- _YOUR GOAL_
Pick out every line in the records that contains the word "icon".

.....

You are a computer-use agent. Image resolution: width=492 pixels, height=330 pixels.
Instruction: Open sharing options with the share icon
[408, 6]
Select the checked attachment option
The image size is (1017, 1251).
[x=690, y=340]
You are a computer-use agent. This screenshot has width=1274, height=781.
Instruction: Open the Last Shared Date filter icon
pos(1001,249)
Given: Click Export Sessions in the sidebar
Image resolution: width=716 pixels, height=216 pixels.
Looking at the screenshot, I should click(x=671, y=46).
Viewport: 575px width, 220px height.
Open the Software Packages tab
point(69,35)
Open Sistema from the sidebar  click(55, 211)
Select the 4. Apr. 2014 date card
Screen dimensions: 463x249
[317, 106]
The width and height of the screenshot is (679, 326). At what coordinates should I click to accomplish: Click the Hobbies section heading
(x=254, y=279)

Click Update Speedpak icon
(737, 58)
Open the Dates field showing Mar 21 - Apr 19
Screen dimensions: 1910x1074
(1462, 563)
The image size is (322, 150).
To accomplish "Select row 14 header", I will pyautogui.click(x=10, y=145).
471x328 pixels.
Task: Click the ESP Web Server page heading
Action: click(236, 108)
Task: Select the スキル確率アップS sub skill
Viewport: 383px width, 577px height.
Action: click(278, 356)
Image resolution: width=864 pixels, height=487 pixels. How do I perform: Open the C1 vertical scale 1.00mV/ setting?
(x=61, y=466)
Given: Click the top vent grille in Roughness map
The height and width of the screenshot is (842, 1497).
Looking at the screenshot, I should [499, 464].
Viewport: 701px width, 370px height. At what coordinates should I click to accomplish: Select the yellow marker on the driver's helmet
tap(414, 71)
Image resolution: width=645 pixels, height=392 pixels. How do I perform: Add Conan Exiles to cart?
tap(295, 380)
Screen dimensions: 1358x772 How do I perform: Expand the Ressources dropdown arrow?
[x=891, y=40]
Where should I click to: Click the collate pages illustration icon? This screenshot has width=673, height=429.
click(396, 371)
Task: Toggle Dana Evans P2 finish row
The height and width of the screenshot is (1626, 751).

.....

- _SOLUTION FOR THIS PROBLEM_
Instruction: Open sharing options with the share icon
Instruction: Open the Last Shared Date filter icon
Click Update Speedpak icon
Where should I click to: Click the collate pages illustration icon? This screenshot has width=673, height=429.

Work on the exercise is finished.